Our platforms will harmonize the interests of end users, developers and IT better than any competing ecosystem or platform.

[W]e will reinvent productivity services for digital work that span all devices.

[We will be] customer-obsessed. We will learn about our customers and their businesses with a beginner’s mind and then bring solutions that meet their needs. We will be insatiable in our desire to learn from the outside and bring that knowledge into Microsoft, while still innovating to surprise and delight our users.

[S]tarting on July 29 when Windows 10 becomes available, employees are invited to volunteer some time and upgrade their communities as part of the broader movement.
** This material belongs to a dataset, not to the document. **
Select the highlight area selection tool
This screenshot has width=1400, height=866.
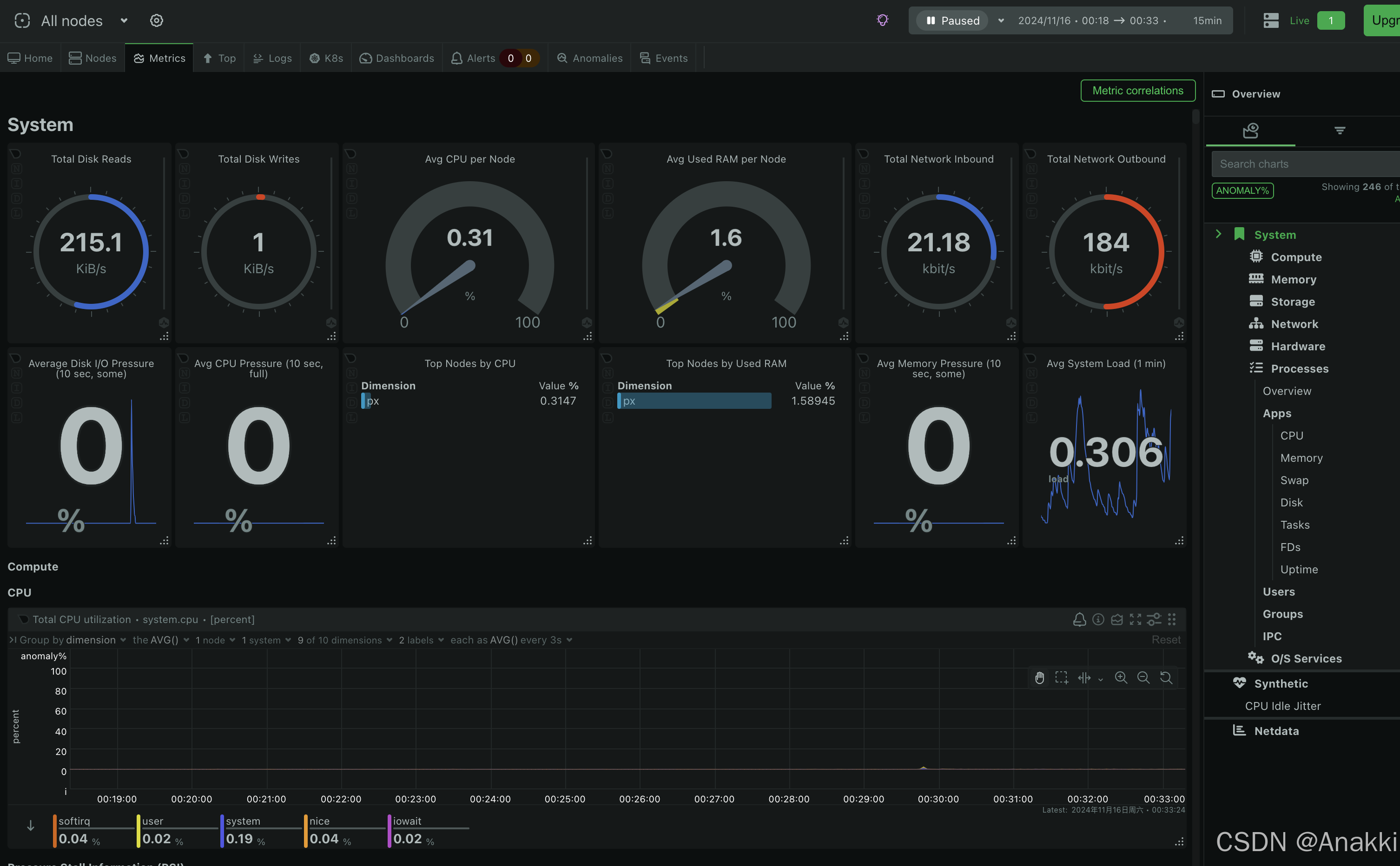(x=1062, y=677)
That last one is passive voice. Did you spot it? (The consistent power of this email tells me that Nadella got help from editors; they missed this one.) Why not wake up the reader with a “you” and say: “I invite you to volunteer some time and upgrade your own community.”

Forgivable flaws

No writing is perfect. This letter has some jargon, cheerleading, and cliches. In fairness to the others I’ve critiqued, let’s look at some weak spots. But these flaws are a lot more forgivable because the rest of the content is excellent.

We have unique capability in harmonizing the needs of both individuals and organizations. This is in our DNA. [Cliche]

There is an explicit path dependence on how we achieve the “inter-connectedness” between the various elements of our strategy to gain momentum. [Somebody should have translated this into plain English. It could be a lot clearer.]

[A]ll these experiences will be powered by our cloud platform – a cloud that provides our customers faster time to value, improved agility and cost reduction . . . (Passive voice and getting a bit too deep into the jargon.)

Leadership is about bringing out the best in people, where everyone is bringing their A game and finding deep meaning in their work. We need to be always learning and insatiably curious. We need to be willing to lean in to uncertainty, take risks and move quickly when we make mistakes, recognizing failure happens along the way to mastery. (This is very ordinary cheerleading. Any HR hack could write this. “Bringing their A game” is a cliche that lands with a resounding thud.)

This letter doesn’t make me want to work at Microsoft. But if I were working there, it would give me hope for the future.

Thanks to Dave Winer for bringing this item to my attention.